◆ Short task A
In the post about the space engine, rewrite the passage starting at "That's strange, the" and ending at "to be true.", changing "suitcase" to "briefcase".
◆ Short task B
According to the post about the space engine, what does the engine exploit to generate thrust from electromagnetic radiation?
+++ Text to read +++
If true, it would be really, really innovative.

That's strange, the link fails but I can go there from another article.

B

Here's an excerpt:

The device that has sparked their interest is an engine that generates thrust purely from electromagnetic radiation - microwaves to be precise - by exploiting the strange properties of relativity. It has no moving parts, and releases no exhaust or noxious emissions. Potentially, it could pack the punch of a rocket in a box the size of a suitcase. It could one day replace the engines on almost any spacecraft. More advanced versions might allow cars to lift from the ground and hover. It could even lead to aircraft that will not need wings at all. I can't help thinking that it sounds too good to be true.
+++ Data rows +++
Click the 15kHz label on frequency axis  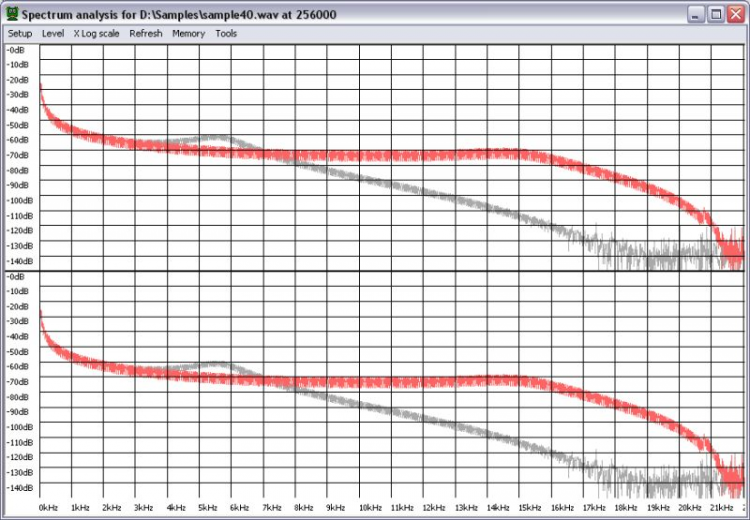(529, 508)
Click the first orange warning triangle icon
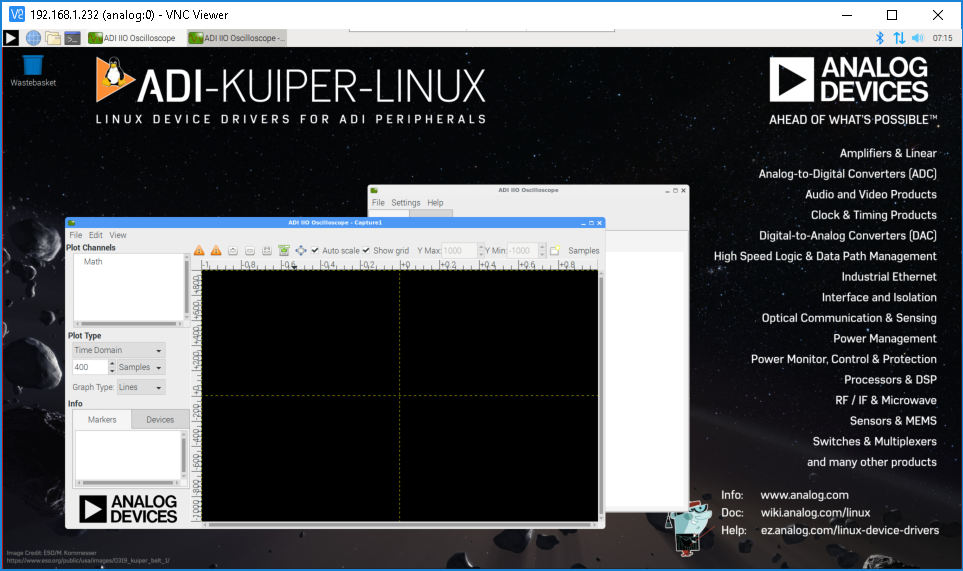Screen dimensions: 963x571 point(199,250)
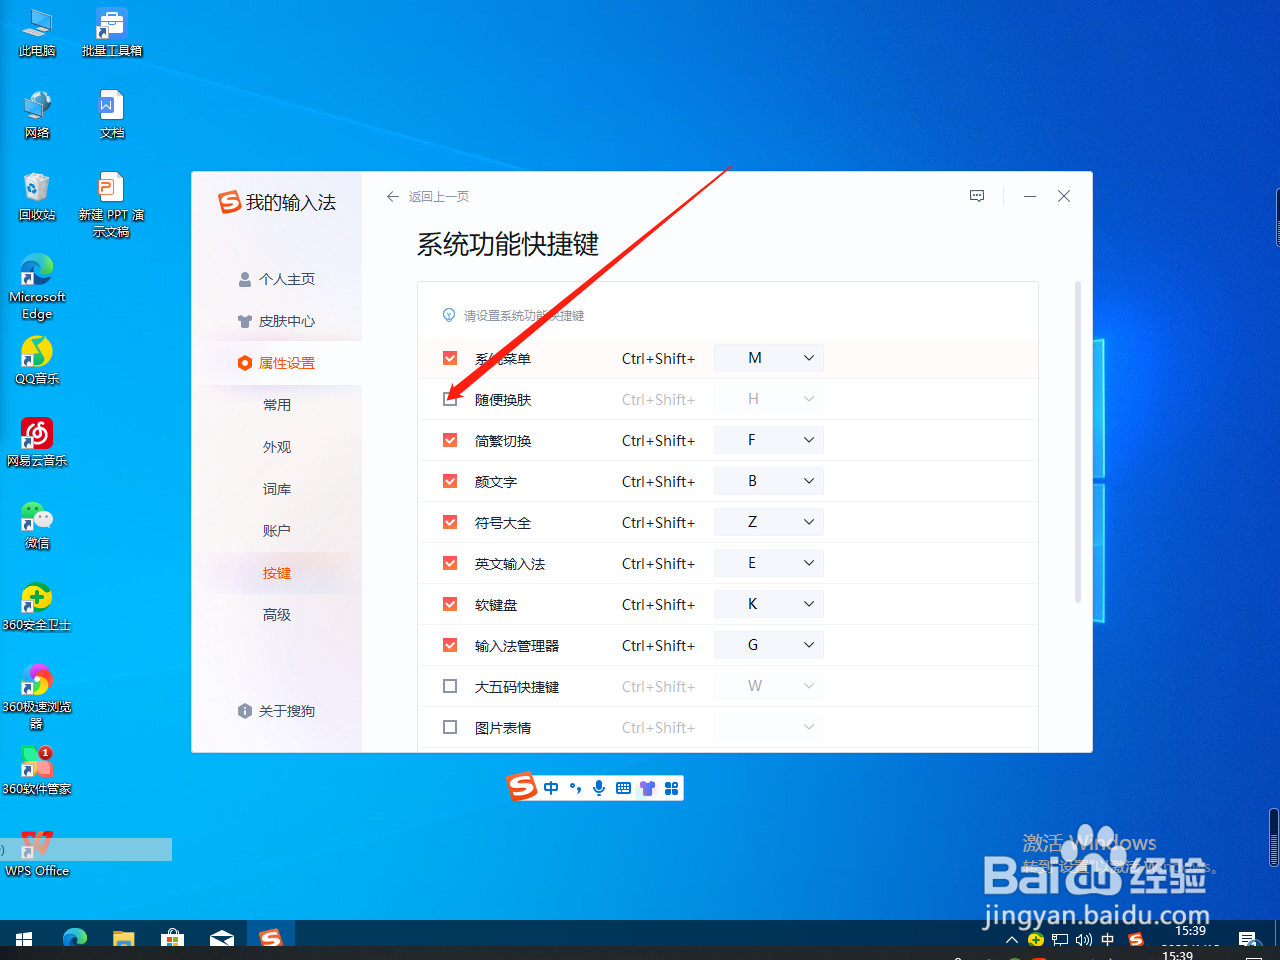Click the feedback speech-bubble icon in the titlebar
The width and height of the screenshot is (1280, 960).
(977, 196)
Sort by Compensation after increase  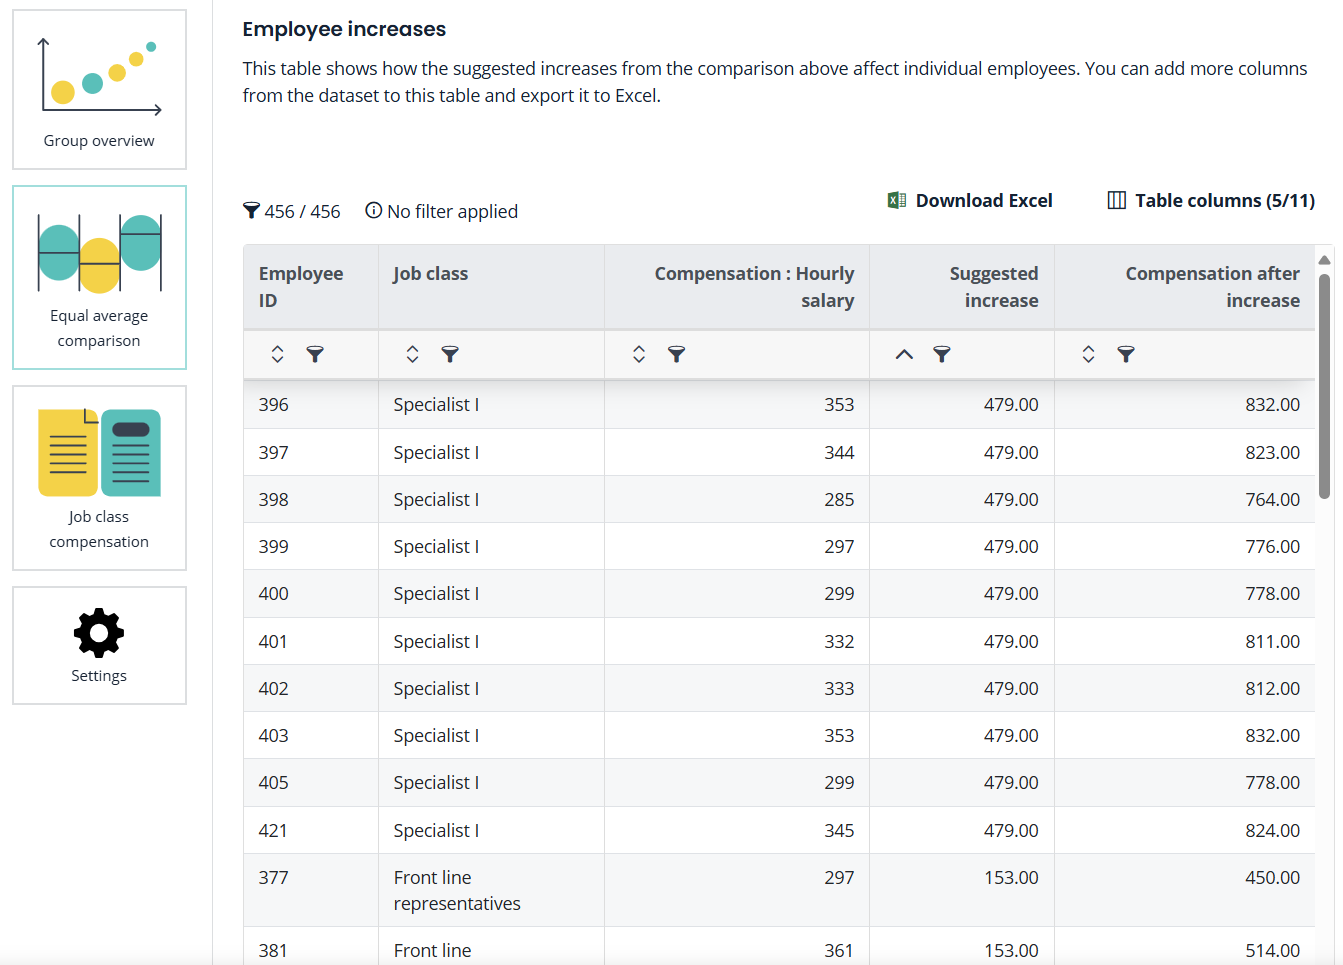click(1088, 354)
+++
◆ Correct result A
That's strange, the link fails but I can go there from another article.

B

Here's an excerpt:

The device that has sparked their interest is an engine that generates thrust purely from electromagnetic radiation - microwaves to be precise - by exploiting the strange properties of relativity. It has no moving parts, and releases no exhaust or noxious emissions. Potentially, it could pack the punch of a rocket in a box the size of a briefcase. It could one day replace the engines on almost any spacecraft. More advanced versions might allow cars to lift from the ground and hover. It could even lead to aircraft that will not need wings at all. I can't help thinking that it sounds too good to be true.

◆ Correct result B
It exploits the strange properties of relativity.